SAD may leave you feeling, well, sad. That is par for the course, but it doesn’t mean you are powerless. It just means you’ll have to get your pleasure where you can! Not all pleasure is sexual, but getting in tune with what makes your body feel good will be good for your brain chemistry. Engage in sex, masturbate, take a hot bath, watch a show that makes you laugh. Basically do something that gives you that feel-good feeling.
Changes in libido can be stressful and worrying, but knowing that a dip in your sex drive is a part of SAD can help you keep it in perspective. There are lots of small things you can do to feel as good as you can, sexually, while in a seasonal funk:
- Indulging in some body self-care is essential in the maintenance of SAD, no matter your symptoms. When we feel in touch with our bodies, we are more at ease and arousal is easier to achieve.

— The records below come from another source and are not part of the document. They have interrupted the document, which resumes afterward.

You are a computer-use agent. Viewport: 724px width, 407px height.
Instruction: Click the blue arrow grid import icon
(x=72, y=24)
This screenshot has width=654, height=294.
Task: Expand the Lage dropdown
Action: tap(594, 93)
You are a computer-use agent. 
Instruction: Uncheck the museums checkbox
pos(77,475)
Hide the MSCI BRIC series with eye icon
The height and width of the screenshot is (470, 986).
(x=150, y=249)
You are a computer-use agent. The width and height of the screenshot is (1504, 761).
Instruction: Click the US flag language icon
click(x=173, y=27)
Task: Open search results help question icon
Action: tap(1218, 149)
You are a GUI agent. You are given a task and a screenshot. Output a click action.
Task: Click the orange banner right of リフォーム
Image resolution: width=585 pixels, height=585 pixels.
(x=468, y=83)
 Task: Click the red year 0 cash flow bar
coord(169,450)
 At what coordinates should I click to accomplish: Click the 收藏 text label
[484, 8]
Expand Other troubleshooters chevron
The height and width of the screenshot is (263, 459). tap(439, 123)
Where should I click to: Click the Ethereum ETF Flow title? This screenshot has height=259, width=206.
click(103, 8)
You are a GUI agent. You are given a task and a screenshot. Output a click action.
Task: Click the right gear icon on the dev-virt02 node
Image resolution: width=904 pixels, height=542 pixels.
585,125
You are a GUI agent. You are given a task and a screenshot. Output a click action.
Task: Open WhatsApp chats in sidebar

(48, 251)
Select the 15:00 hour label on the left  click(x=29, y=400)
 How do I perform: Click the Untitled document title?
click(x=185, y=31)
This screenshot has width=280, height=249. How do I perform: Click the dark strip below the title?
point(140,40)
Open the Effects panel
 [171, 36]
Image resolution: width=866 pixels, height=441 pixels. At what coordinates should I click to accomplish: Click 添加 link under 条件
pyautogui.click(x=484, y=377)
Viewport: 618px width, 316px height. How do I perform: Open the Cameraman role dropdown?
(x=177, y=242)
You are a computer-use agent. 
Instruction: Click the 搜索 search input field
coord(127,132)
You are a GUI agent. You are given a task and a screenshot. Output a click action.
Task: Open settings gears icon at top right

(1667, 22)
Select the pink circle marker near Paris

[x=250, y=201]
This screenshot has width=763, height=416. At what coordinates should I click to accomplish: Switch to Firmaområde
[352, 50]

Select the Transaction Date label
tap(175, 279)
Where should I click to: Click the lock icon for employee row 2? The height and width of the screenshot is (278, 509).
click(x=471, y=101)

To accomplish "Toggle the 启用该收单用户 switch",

- Change it up! This may be a great time to reignite your libido by buying some new sex toys. Order something fun, make a list of fantasies, or try some sexting or dirty talk with a willing partner.
- Your body is a temple, even if it is struggling. Stay hydrated, my friends! It keeps us limber and regular, two things that make the prospect of sex less daunting. It’s hard to feel sexy when constipated with stiff muscles or joints.
- Exercise, even though you won’t want to. It will produce the endorphins your brain craves and make you more easily aroused. Bonus points if you get that exercise outdoors! Getting some natural light on your face, even if it’s not full sun, for 20 to 40 minutes a day will help lessen the effects of SAD. You can also take a “light bath” in front of a full spectrum lamp. Don’t forget the sunscreen!
- Take your vitamins! Vitamins C and D3, zinc, magnesium and melatonin are all commonly prescribed for SAD and readily available.
Libido issues from SAD can be overwhelming, so it’s important to remember that they won’t last forever and you are not alone. Speak to a doctor and take care of yourself. Remember: it’s okay to prioritize yourself, your health and your sexual needs. You come first, no matter the season.